The concepts of immigration and immigrants, and
migration and migrants are complex and difficult to understand. Much seems to
depend on how close to them you may feel. Those of us of color have always been
tied to them, directly and indirectly. Those of European Anglo-Saxon heritage
(Anglos) feel much further removed. This chapter is offered to help clarify the
complexity of immigration.
An immigrant is a person from a foreign country who
comes to the U.S. willingly or unwillingly to reside here. Black slaves from
Africa were brought here unwillingly. Most immigrants come legally. Some come
under H-Visas to work for an understood frame of time and then return to their
native country. Some come undocumented. A migrant is usually a U.S.-born worker
who has a home in some state. He/she leaves that state to generally do farm
field labor with the many seasonal jobs throughout the U.S. in agriculture
nurseries, fruit orchards, packing plants and canneries, beef/poultry products,
hotels, construction, etc. There are often undocumented as well as H-Visa
workers in their ranks.
The word “immigrant” becomes clearer when it is
distinguished with the word “native.” Native people were here in what has
become the “American” continent of which the United States is one of the 36
nations. They were here for thousands of years before the coming of immigrants.
First came the Spanish-speaking (Columbus, Cortes, Pizarro), then the
Portuguese (Brazil) and finally the English-speaking. The Natives came to be
called “Indians” because Columbus believed he had found India. The “Indians” of
today’s Mexico were Natives before they mixed with Spanish blood and became
Mexican “mestizos”. All the Natives are “American” because they are all of the
American Continent. Are they really immigrants if they merely move from one
part of America to another? Maybe they are just migrants?! Think about it.
The status of natives never changes, nor does that of
immigrants. If you are not native to the U.S., if your parents/forefathers came
from a foreign nation--you are an immigrant. Once you accept this status, you
will find it impossible to be anti-immigrant--for you cannot be anti-you! If
you sense yourself to be a “Nationalist”, you have two things to consider: First,
Nationalists want “America” for “Americans.” That view is really weak, because
the majority of the immigrants in the U.S. are from the American nations of the
American Continent! The second is more subtle, but also truer. Nationalists
want “America” for whites. This one you have to think over also. America the
continent is now and always has been dominantly “Indian” and Latino. If they
mean the U.S. in particular, then they will have to admit that racism is the
primary issue. You must think through all of this before you decide that you
are a “Nationalist.”
One other notion being aired is that we don’t need
immigrants.
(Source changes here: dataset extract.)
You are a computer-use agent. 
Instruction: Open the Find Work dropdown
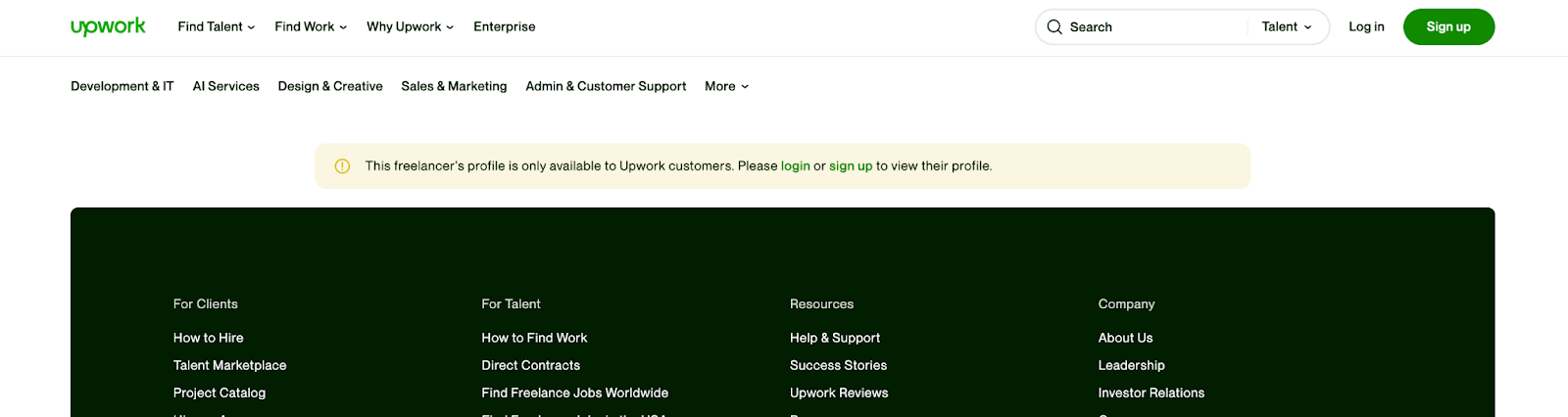310,27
That is completely incorrect, and our need for them will be discussed
in my next chapter. However, many Anglos might not accept this notion, partly
because they may recall that their ancestors were not needed when they came to
Jamestown and Plymouth. Nevertheless, history shows that all immigrants to
America, past and present, have come because they need to. Some of the reasons
are such forces as poverty, displacement, cruel laws (such as the debtor prison
in England) famine (the Irish potato famine), war, political strife,
persecution, unfair (world) “free” trade arrangements, etc. No immigrant has
ever left because they don’t love their native nation.
Another defense being voiced is that immigrants should
be deported because they come here undocumented. That is a hard stand to make
when we know that all of the millions of immigrants who were the first to come
here were themselves “undocumented”!
The last defense to cover here is the one that uses
danger and fear; that immigrants are dangerous, drug users/sellers, murderers
and not law-abiding. Records show that they are more law-abiding than the
general U.S. citizens. As to “dangerous”, let’s recall the history of this relating
to the first immigrants (our forefathers) who came to this continent following
Columbus (1492).
Archaeologist and ethno-historian Henry E. Dobyns
ascertains that pre-Columbus “America” had a population of over 112 million
native people. Almost overnight, the genocidal diminution of America’s native
people began. They were receptive of the invaders, not resistive. Records and
diaries of clergy declare that they were friendly and helpful, resourceful,
family-oriented and societally structured. They had ample arable land and
mineral resources for the taking, including gold. However, there was some
practice of human sacrifice and cannibalism.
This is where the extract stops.